◆ THE TASK ◆
Skip every image and restate the data word for word.

◆ MATERIALS PROVIDED ◆
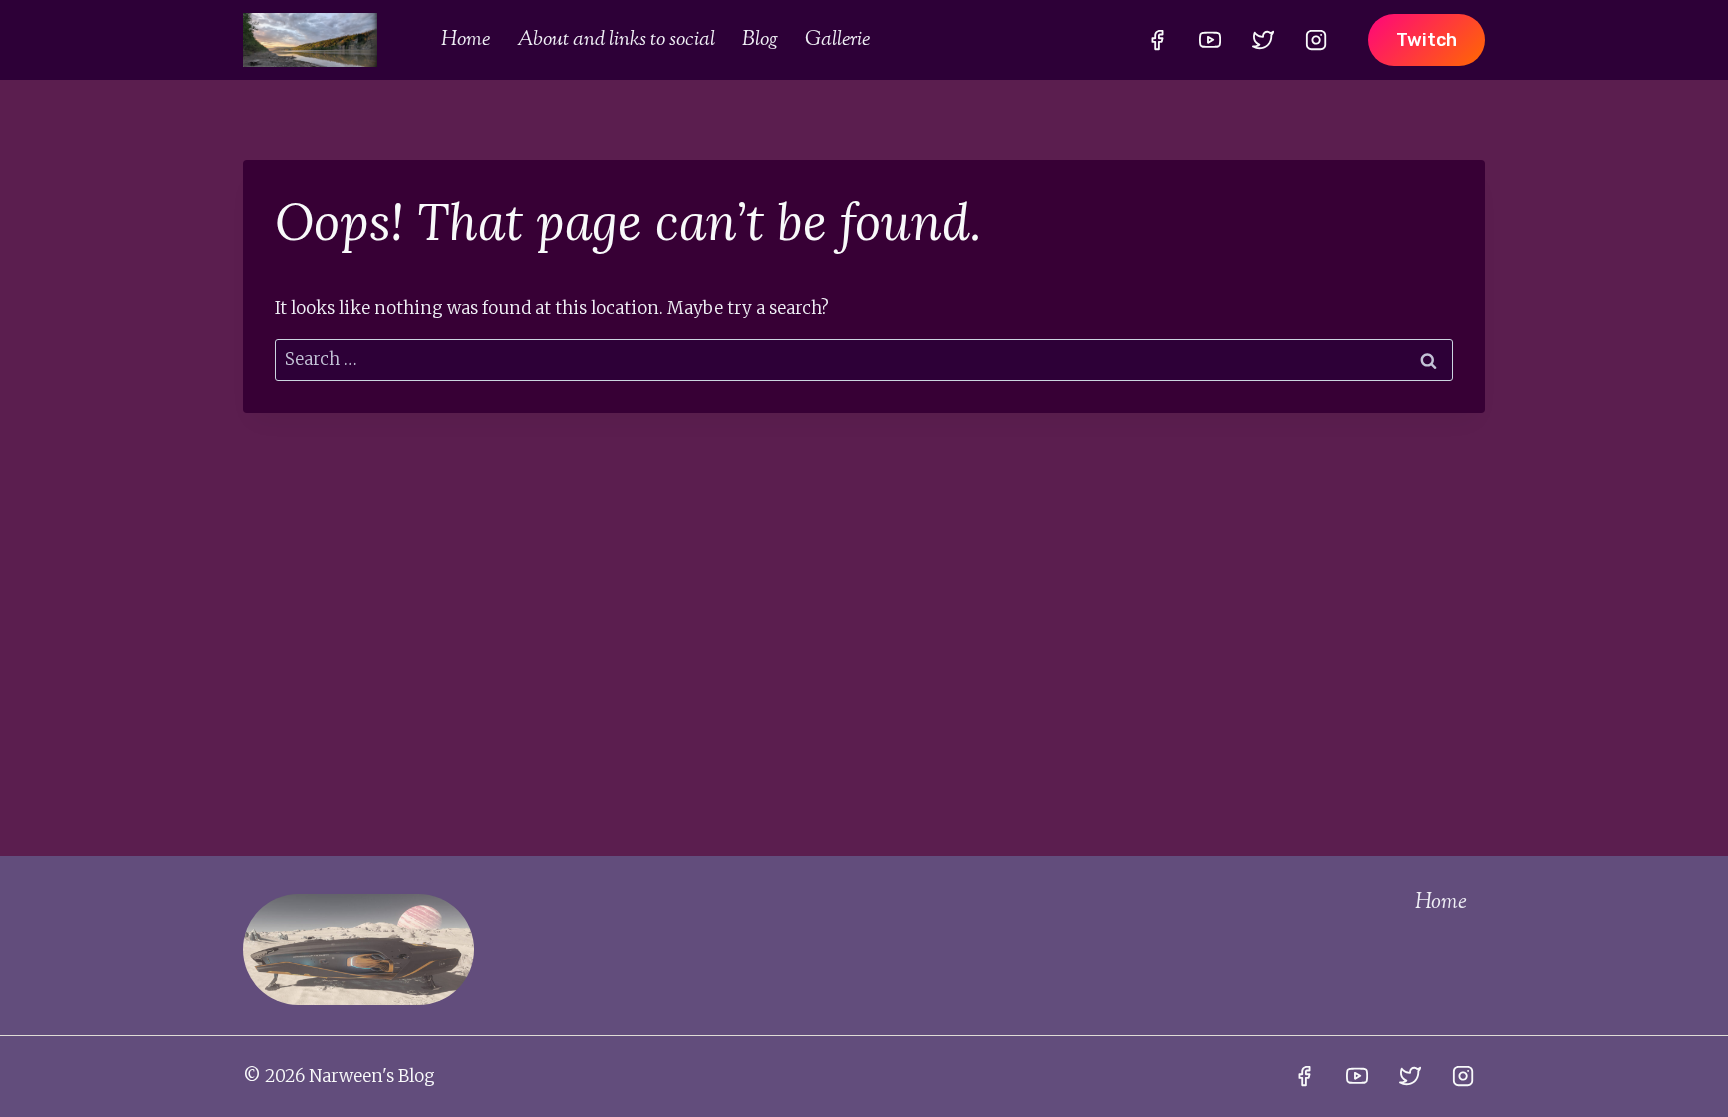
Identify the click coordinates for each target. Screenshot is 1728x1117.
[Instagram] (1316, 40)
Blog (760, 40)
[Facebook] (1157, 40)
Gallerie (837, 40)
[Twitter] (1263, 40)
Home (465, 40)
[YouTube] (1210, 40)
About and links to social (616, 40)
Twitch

◆ RESULT BELOW ◆
Identify the click coordinates for each target. Screenshot is 1728x1117.
[Instagram] (1316, 40)
Blog (760, 40)
[Facebook] (1157, 40)
Gallerie (837, 40)
[Twitter] (1263, 40)
Home (465, 40)
[YouTube] (1210, 40)
About and links to social (616, 40)
Twitch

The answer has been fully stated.